Task statement
Repeat exactly the lines from the line containing "Choose Looking () from function list" to the last line of the listing, including both.

Raw data
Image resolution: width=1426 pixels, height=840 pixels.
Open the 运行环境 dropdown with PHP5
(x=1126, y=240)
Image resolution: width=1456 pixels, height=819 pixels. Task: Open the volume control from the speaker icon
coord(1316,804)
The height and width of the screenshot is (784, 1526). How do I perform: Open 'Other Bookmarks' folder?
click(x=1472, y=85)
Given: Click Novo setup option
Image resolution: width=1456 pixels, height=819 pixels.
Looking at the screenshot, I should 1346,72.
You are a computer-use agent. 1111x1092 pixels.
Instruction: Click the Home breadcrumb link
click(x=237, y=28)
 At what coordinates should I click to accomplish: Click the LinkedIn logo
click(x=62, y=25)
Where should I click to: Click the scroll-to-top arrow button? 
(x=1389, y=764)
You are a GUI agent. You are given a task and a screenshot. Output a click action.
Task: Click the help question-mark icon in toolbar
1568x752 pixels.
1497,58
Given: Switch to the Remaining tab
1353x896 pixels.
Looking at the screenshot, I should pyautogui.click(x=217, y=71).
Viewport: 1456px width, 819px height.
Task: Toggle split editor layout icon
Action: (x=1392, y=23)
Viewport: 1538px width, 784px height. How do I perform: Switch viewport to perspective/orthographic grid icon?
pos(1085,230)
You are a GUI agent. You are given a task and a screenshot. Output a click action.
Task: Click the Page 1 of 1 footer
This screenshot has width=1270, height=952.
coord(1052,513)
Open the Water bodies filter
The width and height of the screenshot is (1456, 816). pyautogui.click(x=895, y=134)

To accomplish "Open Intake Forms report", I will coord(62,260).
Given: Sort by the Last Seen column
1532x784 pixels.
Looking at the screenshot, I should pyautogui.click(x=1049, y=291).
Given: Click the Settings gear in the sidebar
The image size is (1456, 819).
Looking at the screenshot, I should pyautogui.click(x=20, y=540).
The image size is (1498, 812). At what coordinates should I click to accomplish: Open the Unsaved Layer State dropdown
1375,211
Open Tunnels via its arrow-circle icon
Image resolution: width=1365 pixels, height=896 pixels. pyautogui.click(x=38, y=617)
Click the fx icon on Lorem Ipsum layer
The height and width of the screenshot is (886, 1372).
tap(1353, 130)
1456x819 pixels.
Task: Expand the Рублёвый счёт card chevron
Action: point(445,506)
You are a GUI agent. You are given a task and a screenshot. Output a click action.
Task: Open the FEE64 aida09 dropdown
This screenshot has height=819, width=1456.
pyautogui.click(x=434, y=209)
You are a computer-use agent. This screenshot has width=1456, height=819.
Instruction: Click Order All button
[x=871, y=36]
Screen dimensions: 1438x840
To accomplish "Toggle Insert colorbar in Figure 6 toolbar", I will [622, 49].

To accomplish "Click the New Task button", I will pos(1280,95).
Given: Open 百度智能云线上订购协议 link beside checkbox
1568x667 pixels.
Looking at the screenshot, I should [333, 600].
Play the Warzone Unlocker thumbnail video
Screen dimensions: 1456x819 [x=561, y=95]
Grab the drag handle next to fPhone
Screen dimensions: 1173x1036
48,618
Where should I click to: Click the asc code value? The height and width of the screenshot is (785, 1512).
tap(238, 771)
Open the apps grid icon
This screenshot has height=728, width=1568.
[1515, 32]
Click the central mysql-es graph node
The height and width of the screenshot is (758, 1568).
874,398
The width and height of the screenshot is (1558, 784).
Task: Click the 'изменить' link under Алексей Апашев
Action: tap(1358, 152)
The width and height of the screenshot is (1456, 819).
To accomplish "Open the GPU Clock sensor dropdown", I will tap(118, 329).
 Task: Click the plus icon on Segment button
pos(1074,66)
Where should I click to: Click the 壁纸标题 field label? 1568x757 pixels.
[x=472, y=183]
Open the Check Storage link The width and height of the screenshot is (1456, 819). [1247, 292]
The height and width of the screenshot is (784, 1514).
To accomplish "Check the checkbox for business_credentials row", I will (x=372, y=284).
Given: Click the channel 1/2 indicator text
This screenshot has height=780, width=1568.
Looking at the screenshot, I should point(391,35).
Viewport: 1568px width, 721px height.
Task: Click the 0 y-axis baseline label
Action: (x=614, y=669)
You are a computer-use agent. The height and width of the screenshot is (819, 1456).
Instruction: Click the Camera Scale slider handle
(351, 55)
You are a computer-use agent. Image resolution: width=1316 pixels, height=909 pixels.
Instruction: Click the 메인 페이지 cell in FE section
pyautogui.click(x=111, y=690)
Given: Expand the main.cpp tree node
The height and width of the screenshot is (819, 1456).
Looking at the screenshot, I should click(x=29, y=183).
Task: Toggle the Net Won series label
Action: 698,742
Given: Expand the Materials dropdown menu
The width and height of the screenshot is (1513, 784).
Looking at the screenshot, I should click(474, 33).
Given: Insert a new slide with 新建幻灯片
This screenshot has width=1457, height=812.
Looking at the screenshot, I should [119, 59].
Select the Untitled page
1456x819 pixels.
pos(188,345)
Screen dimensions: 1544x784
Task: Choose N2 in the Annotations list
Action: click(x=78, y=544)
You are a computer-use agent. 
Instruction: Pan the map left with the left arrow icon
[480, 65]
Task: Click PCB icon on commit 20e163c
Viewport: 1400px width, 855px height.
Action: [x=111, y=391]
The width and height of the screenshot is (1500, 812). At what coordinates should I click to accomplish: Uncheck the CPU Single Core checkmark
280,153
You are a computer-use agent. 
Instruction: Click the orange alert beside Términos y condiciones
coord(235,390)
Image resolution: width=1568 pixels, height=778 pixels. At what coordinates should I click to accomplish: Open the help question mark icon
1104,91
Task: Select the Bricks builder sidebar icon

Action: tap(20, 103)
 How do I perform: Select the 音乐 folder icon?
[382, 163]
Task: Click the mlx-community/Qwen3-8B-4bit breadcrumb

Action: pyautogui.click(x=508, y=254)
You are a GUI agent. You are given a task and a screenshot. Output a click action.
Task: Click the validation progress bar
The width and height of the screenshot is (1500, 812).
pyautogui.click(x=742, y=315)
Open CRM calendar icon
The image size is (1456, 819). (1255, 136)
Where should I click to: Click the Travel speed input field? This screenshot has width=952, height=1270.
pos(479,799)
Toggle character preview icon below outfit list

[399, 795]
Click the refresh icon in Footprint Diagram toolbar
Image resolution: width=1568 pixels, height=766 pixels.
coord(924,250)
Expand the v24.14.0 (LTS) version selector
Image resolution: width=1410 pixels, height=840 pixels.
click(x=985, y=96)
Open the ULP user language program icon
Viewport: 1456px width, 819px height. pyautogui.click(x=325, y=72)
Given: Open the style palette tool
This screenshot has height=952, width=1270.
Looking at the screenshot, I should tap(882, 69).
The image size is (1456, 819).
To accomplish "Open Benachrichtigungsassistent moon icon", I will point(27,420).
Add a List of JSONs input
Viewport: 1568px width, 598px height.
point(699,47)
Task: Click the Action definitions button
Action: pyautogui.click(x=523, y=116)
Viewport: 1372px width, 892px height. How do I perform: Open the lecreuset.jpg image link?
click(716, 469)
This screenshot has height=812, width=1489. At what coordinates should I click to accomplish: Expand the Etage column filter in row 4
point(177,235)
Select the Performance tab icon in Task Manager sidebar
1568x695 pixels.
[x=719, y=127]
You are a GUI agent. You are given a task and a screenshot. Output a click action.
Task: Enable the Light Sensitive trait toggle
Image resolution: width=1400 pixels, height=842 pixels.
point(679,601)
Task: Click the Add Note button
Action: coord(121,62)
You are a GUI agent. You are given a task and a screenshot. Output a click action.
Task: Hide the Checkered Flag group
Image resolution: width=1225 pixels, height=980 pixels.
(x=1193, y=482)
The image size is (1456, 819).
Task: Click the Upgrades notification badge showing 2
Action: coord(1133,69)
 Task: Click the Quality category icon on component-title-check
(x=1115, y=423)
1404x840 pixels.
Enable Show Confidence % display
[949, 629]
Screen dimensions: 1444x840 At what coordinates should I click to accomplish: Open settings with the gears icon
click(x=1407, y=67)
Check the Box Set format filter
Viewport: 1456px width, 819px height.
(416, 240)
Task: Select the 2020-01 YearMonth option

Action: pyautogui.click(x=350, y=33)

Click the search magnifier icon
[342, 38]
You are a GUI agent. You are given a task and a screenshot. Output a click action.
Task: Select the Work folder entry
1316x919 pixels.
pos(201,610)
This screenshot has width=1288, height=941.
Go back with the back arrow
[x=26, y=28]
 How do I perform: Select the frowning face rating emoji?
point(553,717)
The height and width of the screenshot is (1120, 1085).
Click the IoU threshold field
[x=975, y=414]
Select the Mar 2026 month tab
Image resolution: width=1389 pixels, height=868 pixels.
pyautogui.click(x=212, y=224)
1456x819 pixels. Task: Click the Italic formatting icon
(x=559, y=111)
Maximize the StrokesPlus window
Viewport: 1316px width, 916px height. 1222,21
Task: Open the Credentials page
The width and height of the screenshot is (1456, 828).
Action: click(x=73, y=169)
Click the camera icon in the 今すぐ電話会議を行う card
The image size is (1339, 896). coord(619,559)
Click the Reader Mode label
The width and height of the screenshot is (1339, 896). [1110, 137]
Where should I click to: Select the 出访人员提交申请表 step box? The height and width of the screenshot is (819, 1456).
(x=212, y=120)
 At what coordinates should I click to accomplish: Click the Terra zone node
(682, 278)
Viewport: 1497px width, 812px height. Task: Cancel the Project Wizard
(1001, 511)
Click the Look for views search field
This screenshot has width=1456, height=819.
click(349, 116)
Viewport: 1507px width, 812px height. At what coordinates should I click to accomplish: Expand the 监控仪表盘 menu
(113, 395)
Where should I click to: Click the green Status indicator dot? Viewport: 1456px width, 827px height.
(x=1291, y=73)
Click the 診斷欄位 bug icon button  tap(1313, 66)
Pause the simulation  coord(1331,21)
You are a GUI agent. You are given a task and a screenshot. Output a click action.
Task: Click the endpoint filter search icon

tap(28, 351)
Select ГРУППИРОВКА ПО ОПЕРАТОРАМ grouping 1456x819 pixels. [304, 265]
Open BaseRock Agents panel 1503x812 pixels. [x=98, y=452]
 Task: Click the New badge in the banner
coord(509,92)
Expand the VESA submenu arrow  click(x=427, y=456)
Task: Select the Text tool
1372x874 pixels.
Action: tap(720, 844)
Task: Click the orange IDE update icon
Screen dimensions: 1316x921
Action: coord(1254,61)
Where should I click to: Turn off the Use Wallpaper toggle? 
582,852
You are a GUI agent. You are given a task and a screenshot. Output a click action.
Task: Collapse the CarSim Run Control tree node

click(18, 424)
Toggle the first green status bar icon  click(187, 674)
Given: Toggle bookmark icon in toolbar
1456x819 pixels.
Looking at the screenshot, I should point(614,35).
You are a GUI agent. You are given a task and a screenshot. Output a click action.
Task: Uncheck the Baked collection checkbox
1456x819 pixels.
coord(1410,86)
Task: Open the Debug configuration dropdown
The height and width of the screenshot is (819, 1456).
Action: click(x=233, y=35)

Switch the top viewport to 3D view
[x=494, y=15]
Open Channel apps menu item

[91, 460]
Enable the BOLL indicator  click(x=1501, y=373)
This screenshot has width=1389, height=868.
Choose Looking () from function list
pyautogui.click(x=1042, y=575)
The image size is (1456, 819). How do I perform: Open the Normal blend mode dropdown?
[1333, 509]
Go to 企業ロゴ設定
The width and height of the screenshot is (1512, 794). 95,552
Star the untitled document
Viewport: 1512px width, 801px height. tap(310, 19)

Written solution
Choose Looking () from function list
pyautogui.click(x=1042, y=575)
The image size is (1456, 819). How do I perform: Open the Normal blend mode dropdown?
[1333, 509]
Go to 企業ロゴ設定
The width and height of the screenshot is (1512, 794). 95,552
Star the untitled document
Viewport: 1512px width, 801px height. tap(310, 19)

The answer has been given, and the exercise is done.